The Future of Technology in Elections:
A Round Table Discussion Tuesday at the Atlantic Council

On Tuesday morning the 29th of March, we are honored to have our Co-Founder and Chief Development Officer, Gregory Miller participating in an invitation round table discussing this new report published this week by the Atlantic Council, authored by Conny McCormack.

You can watch the web cast of this event here starting at 9:00AM EDT in Washington, D.C.  And here is the related resource web site with the materials online.  Tuesday evening we plan to have a follow-up posting here with a recap of the event and a response document of our own to the Report currently being prepared. 

For our west coast fans, this may be a wee bit early for you (9:00AM EDT; 6AM Pacific), but the good news is this web cast should be archived on YouTube so you should be able to watch it "tape delayed" as it were, if you prefer.

Below is a synopsis of the Report (from the Atlantic Council) and we encourage you to check out the web castPlease note: our reprinting of the executive summary below does not necessarily imply an endorsement on our part of the contents of that Report.  Please watch for our response document Tuesday evening.


People can call a taxi and book a hotel from their phones—but in much of the world, even the most developed countries, they vote on paper ballots.  With an increasingly tech-literate society, how can governments take advantage of technological innovation to make their elections more reflective of twenty-first century realities?  What must be done to introduce technology into the voting process, and how can it be done in a way that delivers greater transparency, trust, and efficiency?
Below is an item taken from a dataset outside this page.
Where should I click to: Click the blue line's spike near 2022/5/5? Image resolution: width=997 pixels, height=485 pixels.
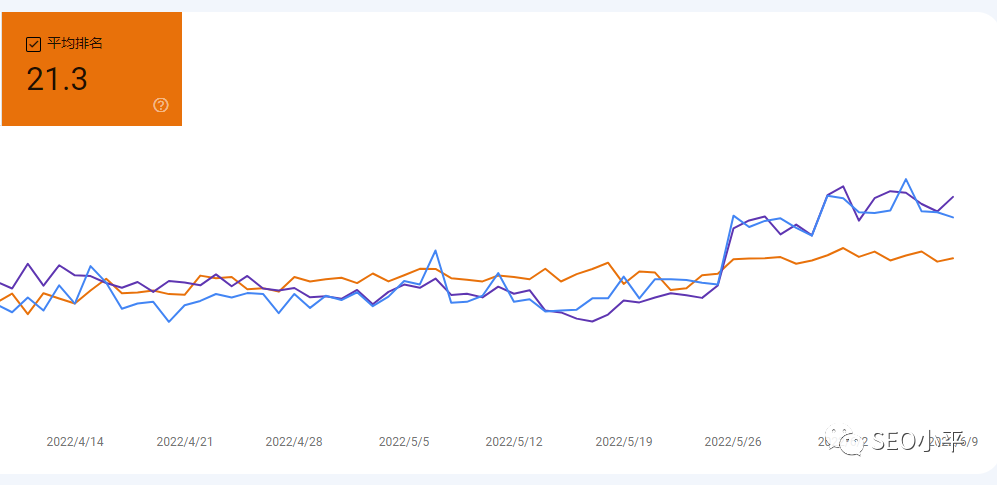click(436, 250)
The Atlantic Council believes that technology’s forward march is inevitable and its use in elections will accelerate.  Here are the principle benefits and obstacles to achieving that.


  1. Accuracy: from fraud prevention to avoiding human error, technology can help ensure that ballots reflect the will of the people.
  2. Speed: by tallying and reporting election results faster, electorates have greater faith that the vote was not tampered with. Increasing public trust is critical.
  3. Expanding access: from audio assistance for the hearing impaired, to ballots in multiple language options, electronic voting can offer a plethora of options thereby expanding the inclusion of a diverse electorate.
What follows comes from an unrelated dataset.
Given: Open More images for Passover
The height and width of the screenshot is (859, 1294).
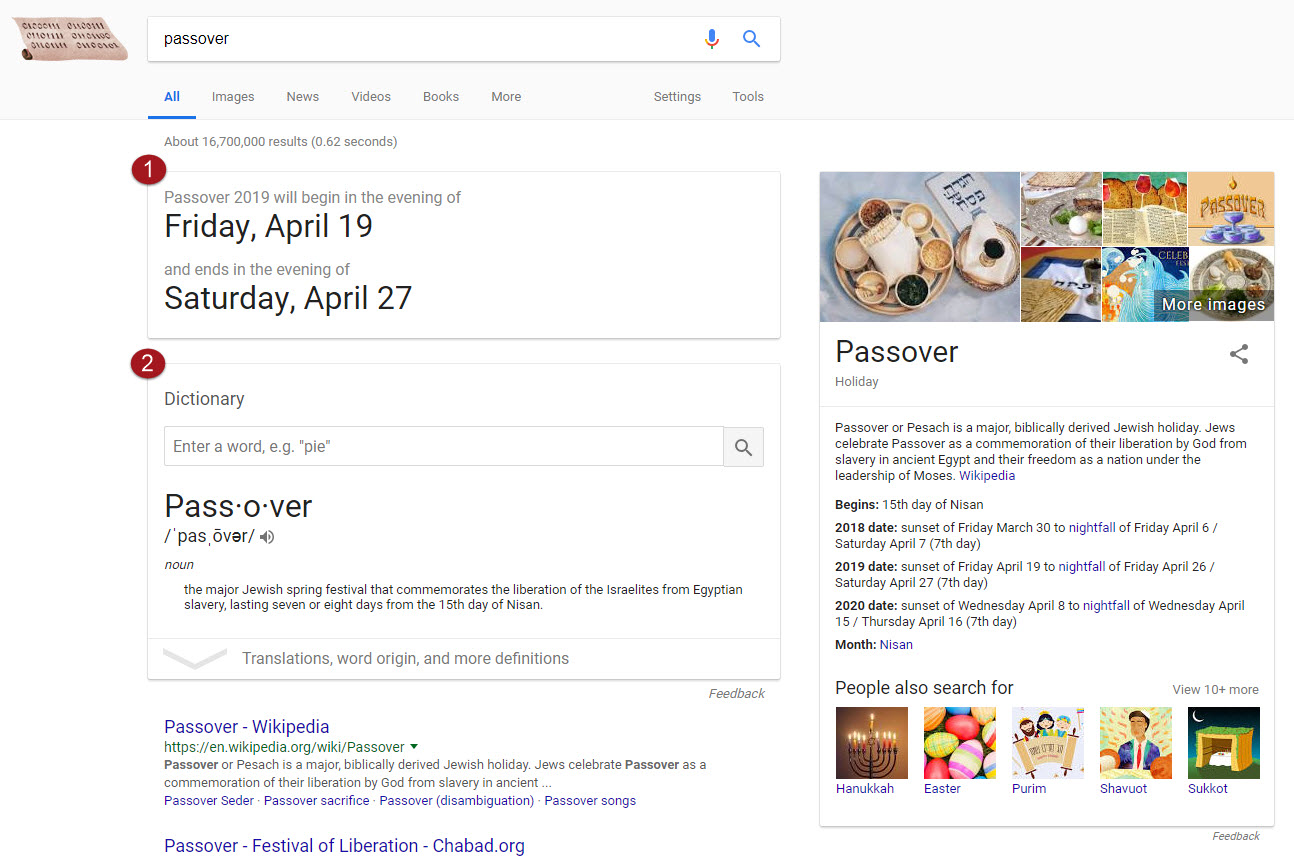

  1. Security: public perception around the security of electronic voting is shaky due to high-profile data breach cases and misinformation about the vulnerability of electronic voting machinery. But is that inevitable?
  2. Cost: there is little information on the cost of procuring and maintaining electronic voting machines, leaving governments ill-equipped to decide if it is worth the investment. What is the real cost-benefit balance of electronic voting?
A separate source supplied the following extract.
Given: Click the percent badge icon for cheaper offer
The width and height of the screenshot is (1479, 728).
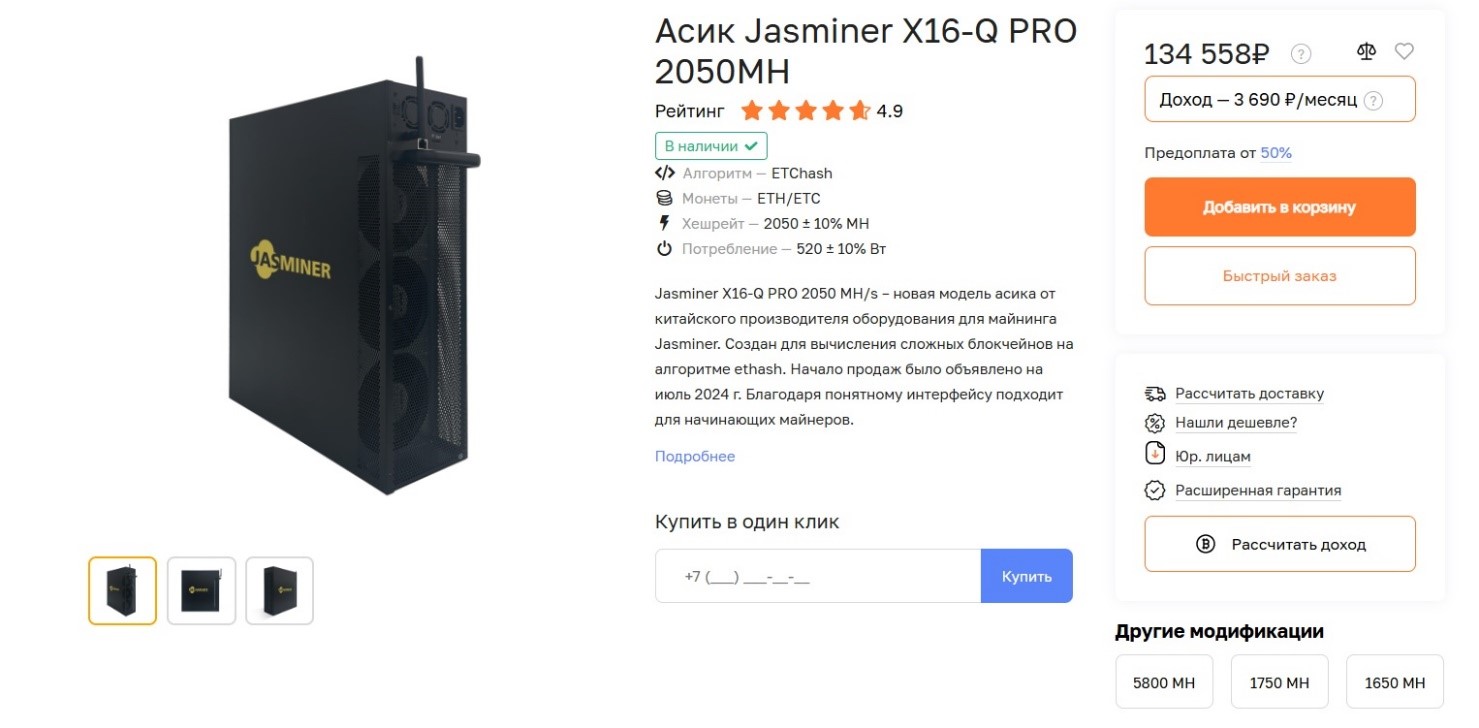Looking at the screenshot, I should point(1155,423).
  1. What does electronic voting cost? Time to find out. The debate about electronic technology in elections is adrift without a comprehensive financial analysis. Independent institutions such as IFES and International IDEA should conduct comprehensive research to determine the real cost of electronic voting.
  2. Getting on the same page: time to establish international guidelines. For governments to make informed decisions, international guidelines for electronic voting machinery must be established. Organizations such as the Carter Center and the National Democratic Institute have created these frameworks for election observation, and would be well-positioned to do so for electronic voting systems.
  3. Autonomous, apolitical, and well-funded election bodies make for transparent, credible elections. Success follows independent electoral bodies and governments must prioritize autonomous, empowered institutions to run strong, legitimate elections.